Wailly-Beaucamp (/fr/) is a commune in the Pas-de-Calais department in the Hauts-de-France region of France.

The inhabitants of Wailly-Beaucamp are known as Wailly-Beaucampiens in French.

==Geography==
Wailly-Beaucamp is situated 6 km south of Montreuil-sur-Mer, 15 km east of Berck-sur-Mer and 20 km from Le Touquet, on the plateau between the valleys of the Canche and the Authie. The town is crossed by the former Route-Nationale 1 (N1) linking Boulogne-sur-Mer to Paris and is served by junction 25 of autoroute A16.
Nearby towns and villages include: Boisjean, Lépine, Verton, Airon-Saint-Vaast, Campigneulles-les-Grandes, Campigneulles-les-Petites and Ecuires.
The nature of the local geology lends itself to sand and gravel extraction.

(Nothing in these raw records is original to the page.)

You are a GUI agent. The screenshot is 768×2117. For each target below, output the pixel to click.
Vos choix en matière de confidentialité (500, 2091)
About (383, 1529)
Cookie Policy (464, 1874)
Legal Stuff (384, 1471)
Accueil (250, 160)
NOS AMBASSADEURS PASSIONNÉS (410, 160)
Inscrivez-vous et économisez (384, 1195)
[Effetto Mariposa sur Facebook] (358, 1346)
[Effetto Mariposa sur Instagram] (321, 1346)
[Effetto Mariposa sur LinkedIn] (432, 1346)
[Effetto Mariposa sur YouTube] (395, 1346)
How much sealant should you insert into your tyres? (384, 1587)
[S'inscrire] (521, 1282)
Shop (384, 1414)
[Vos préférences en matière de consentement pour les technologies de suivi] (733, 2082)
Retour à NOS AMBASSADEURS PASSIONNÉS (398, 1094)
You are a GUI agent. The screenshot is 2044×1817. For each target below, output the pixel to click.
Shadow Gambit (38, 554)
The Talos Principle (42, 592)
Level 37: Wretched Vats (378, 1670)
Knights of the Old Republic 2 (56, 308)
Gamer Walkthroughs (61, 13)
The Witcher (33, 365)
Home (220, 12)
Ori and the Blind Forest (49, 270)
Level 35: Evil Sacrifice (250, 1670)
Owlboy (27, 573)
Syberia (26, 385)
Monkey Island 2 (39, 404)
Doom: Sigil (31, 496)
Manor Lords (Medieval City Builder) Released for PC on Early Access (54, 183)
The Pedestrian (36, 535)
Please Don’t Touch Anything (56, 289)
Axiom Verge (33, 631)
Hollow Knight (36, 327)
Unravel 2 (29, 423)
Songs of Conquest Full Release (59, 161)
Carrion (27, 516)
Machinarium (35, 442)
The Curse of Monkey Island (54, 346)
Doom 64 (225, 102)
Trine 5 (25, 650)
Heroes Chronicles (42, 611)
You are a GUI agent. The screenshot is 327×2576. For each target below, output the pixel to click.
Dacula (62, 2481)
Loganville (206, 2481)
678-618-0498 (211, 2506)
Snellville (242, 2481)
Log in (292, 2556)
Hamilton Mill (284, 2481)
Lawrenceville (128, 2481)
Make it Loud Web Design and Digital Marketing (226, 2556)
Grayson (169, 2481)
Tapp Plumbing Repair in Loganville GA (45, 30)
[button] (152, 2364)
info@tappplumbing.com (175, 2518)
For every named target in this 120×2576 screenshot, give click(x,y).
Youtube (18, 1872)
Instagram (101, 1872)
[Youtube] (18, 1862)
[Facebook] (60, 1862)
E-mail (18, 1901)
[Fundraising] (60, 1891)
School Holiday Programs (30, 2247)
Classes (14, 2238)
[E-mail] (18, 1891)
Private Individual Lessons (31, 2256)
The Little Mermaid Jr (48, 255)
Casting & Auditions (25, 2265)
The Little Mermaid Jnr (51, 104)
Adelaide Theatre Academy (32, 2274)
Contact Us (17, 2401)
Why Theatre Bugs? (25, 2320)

==Local place-names and hamlets==
- Beaucamp. This hamlet was given its name in 1901, on the initial creation of ‘Wailly-Beaucamp’.
- La Réderie.
- Le Mouflet ou Moufflet. Also called Mont-Ruflel in 1311 or Mont-Riflet in 1337. Tradition says that Mouflet was named in homage to the young Dauphin Louis XVII who, when imprisoned, did not want his dog Mouflet to be imprisoned too.
- La Houssoye. The name comes from the Picard word houshe, which means bosquet in French and spinney in English. There are other Houssoyes in the region: Houssoie at Parenty, Bellebrune and Buire-le-Sec. (From Abbé Haigneré: Histoire de l'arrondissement de Boulogne).
- Le Point du Jour.
- Le Halloy.
- Les Champs Rayés.
- Les Rives.
- Le Mont-Guislain.
- Les Fonds de Wailly.
- Le Monthodion or Montaudion. According to Monsieur Albert Leroy, Montaudion was the name of an old Picardy family.
- Les Garennes.

==Etymology==
We don't really know the origin of the name Wailly.
Place-names in France were subject to intensive research during the 19th century. Wailly didn't escape the investigations.
Here are some hypotheses:

- From Monsieur Harbaville, Wailly is from the Latin vallis, (French : vallon. Eng: little valley)
- R. Rodière judged this hypothesis probable, given the geographical position of the village.
Walliacum, is Galliacum, caused by mutation of W to G. 'Gallus ->Gaullois, Wailly being a border village of Picardy and therefore, of France.
- According to L. Ricouart, Wailliacum, a little ford
- In the Cueilloir de l'Hôtel-Dieu de Montreuil (15th-century manuscript), in the article entitled Wailly, there's a curious drawing of a dog that is barking Wail, wail.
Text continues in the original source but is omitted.